It tests whether an agent can maintain a useful model of a changing system.
The agent must reason about:
- current cache state
- future request value
- latency tradeoffs
- object size
- churn
- schema reliability
This is why I think the project fits World Modeling well.
The system has state, feedback, delayed consequences, and imperfect operational data.
## What I Would Improve Next
If I had more time, I would extend the environment in a few directions:
- replay real CDN traces
- add regional edge nodes
- train with PPO or DQN
- expose schema drift live in the Space UI
- add cost curves for bandwidth pricing
- model origin throttling
- add multiple cache nodes with coordination
The multi-cache version would also connect more strongly to multi-agent interaction.

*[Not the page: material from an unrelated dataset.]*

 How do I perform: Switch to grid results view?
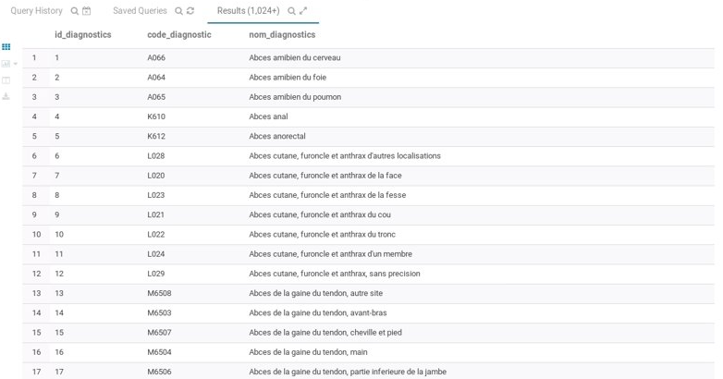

Different edge nodes could cooperate or compete for limited origin bandwidth.
## Final Reflection
This project started as a caching simulator.
It became a small end-to-end environment for infrastructure decision-making.
The most important parts are:
- OpenEnv-style interaction
- real CDN caching behavior
- multi-component reward design
- schema drift robustness
- baseline comparison
- visible training/evaluation artifacts
- live Hugging Face deployment
The project is not meant to be a perfect CDN system.
It is meant to be a useful environment where an agent can improve at a real professional task.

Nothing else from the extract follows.